> [Exercise instructions]: Reproduce each line of the data in full, from the line containing "js (633, 111)" through the end of the data, raising every coordinate in the answers by 40. Give those lines alone.

◇ ◇ ◇ ◇ ◇ ◇ ◇

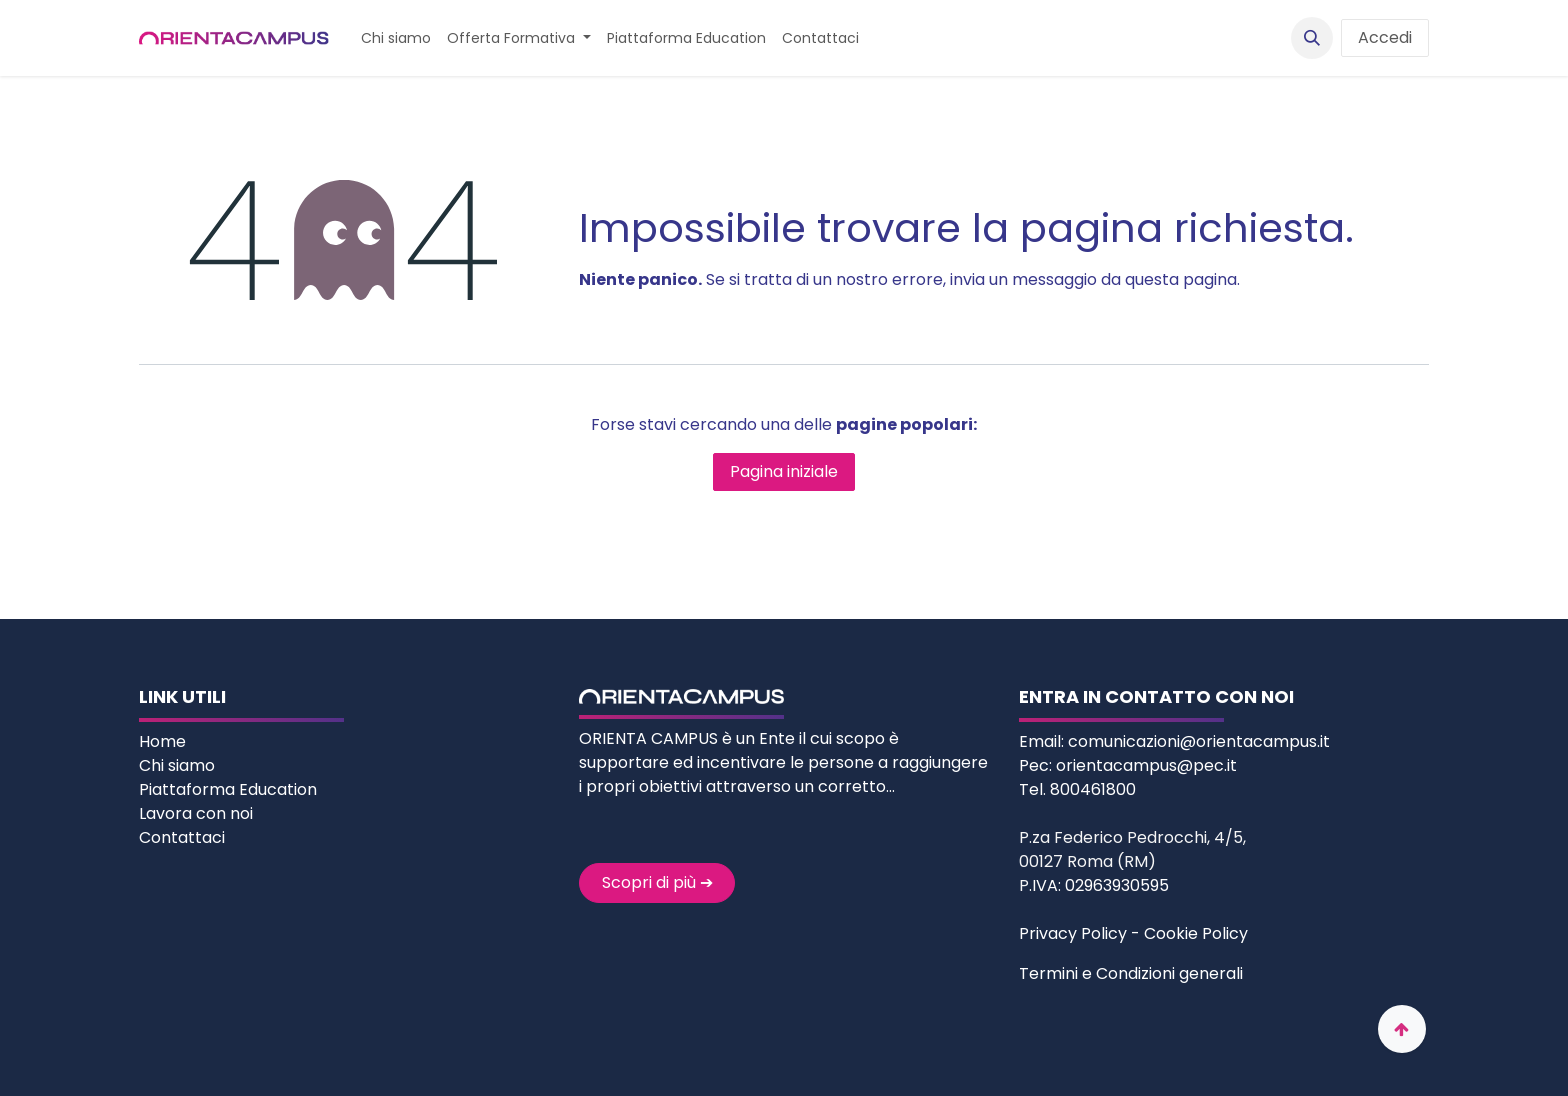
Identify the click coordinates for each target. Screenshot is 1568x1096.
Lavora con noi (196, 813)
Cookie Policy (1196, 933)
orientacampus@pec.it (1146, 765)
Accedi (1385, 37)
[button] (1312, 38)
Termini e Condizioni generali (1131, 973)
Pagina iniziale (784, 471)
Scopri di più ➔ (657, 882)
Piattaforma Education (228, 789)
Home (164, 741)
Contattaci (182, 837)
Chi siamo (179, 765)
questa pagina (1181, 279)
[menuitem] (396, 38)
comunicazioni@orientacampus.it (1199, 741)
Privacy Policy (1073, 933)
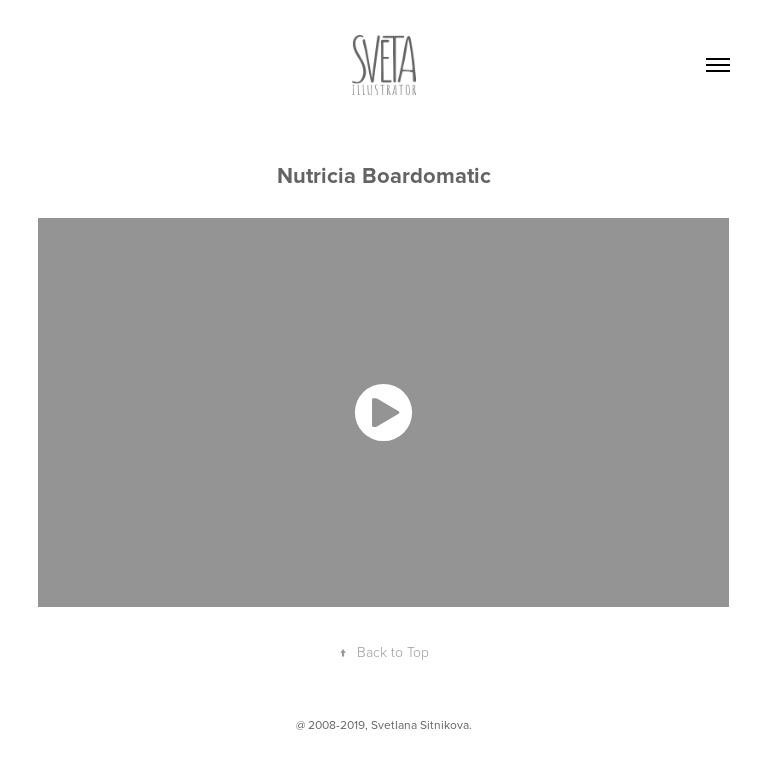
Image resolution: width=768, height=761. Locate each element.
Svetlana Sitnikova (420, 724)
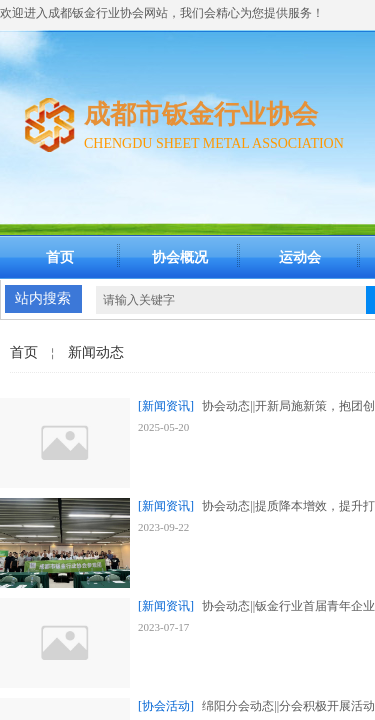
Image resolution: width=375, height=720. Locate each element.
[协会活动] (166, 706)
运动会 (300, 257)
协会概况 (180, 257)
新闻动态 (96, 352)
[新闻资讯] (166, 406)
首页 (60, 257)
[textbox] (231, 300)
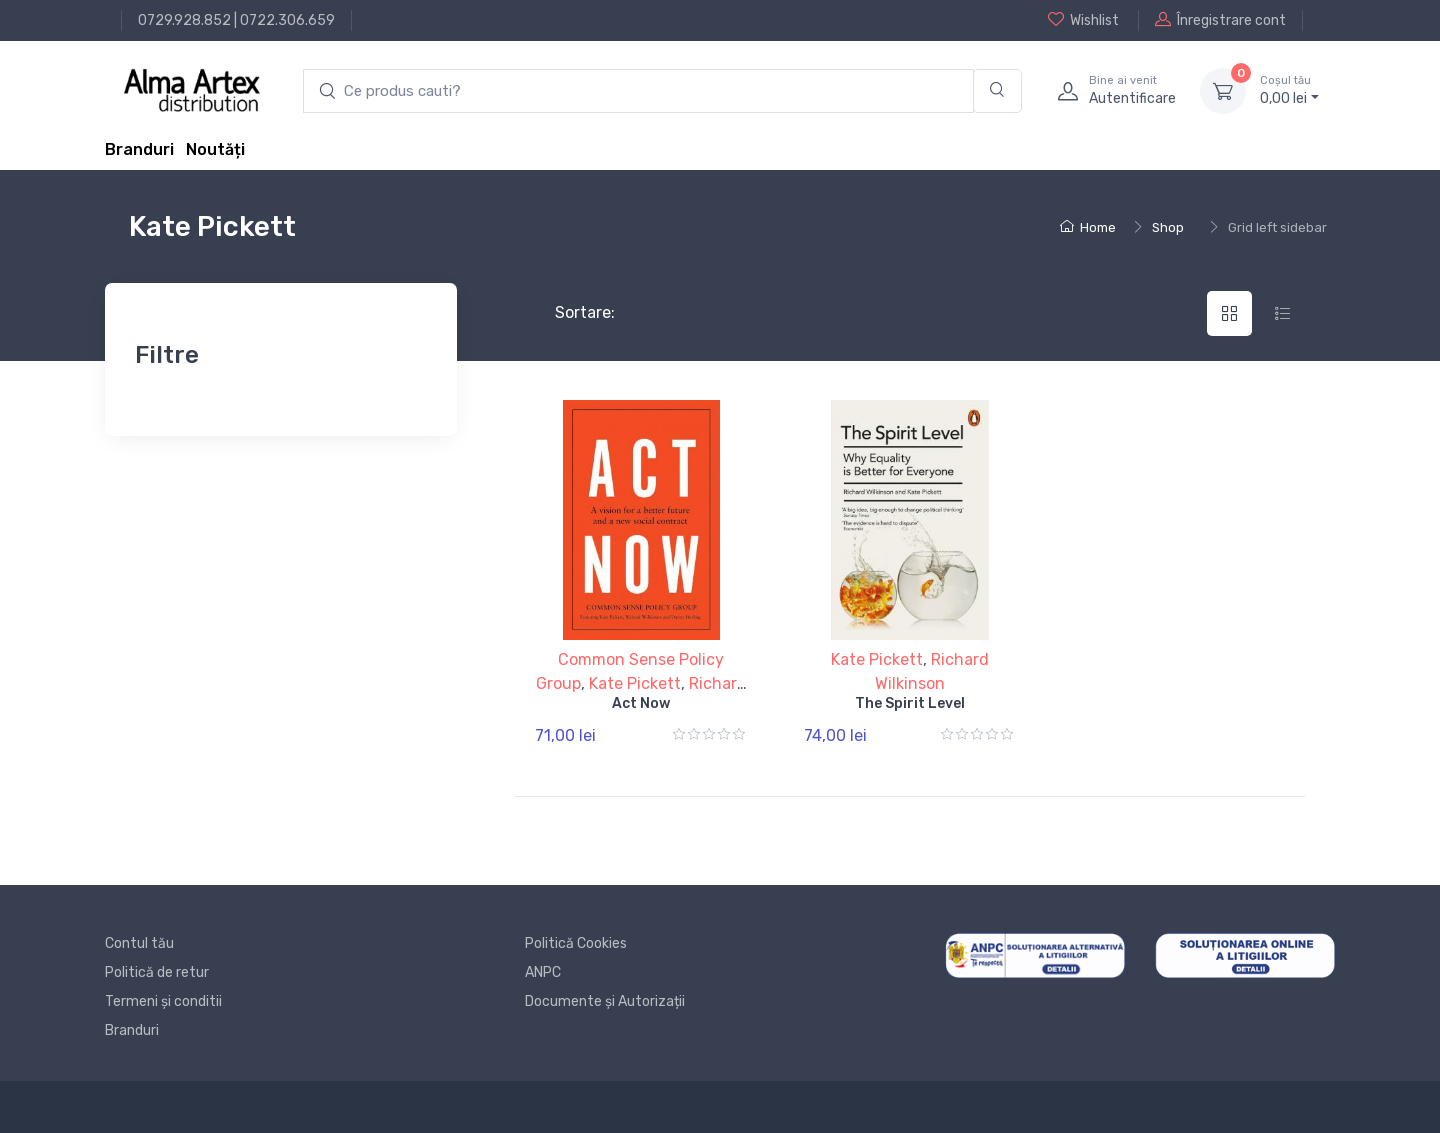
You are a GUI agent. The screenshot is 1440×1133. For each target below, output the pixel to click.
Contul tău (139, 943)
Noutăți (215, 149)
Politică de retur (157, 972)
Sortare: (568, 312)
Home (1088, 227)
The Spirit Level (910, 703)
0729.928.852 (184, 20)
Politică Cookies (576, 943)
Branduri (139, 149)
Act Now (641, 703)
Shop (1168, 227)
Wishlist (1083, 20)
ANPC (543, 972)
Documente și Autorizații (605, 1001)
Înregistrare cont (1220, 20)
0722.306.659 (287, 20)
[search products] (638, 91)
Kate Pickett (635, 683)
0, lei (1289, 90)
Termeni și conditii (163, 1001)
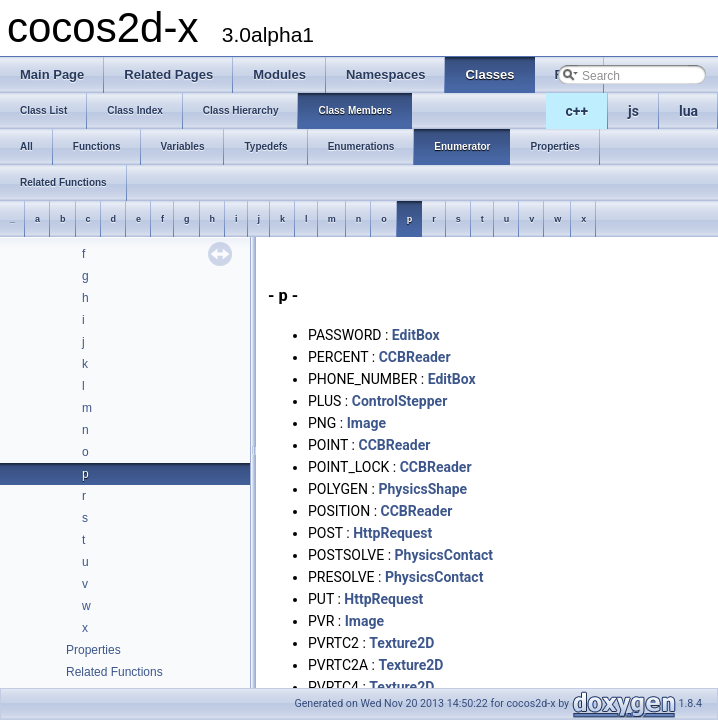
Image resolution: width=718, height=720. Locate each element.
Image (366, 423)
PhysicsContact (444, 555)
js (633, 111)
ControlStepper (400, 401)
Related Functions (114, 672)
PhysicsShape (422, 489)
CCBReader (415, 357)
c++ (577, 111)
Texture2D (401, 643)
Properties (93, 650)
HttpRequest (392, 533)
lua (688, 111)
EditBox (416, 335)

◇ ◇ ◇ ◇ ◇ ◇ ◇

> [The result]:
js (673, 151)
ControlStepper (440, 441)
Related Functions (154, 712)
PhysicsShape (462, 529)
CCBReader (455, 397)
c++ (617, 151)
Texture2D (441, 683)
Properties (133, 690)
HttpRequest (432, 573)
lua (728, 151)
EditBox (456, 375)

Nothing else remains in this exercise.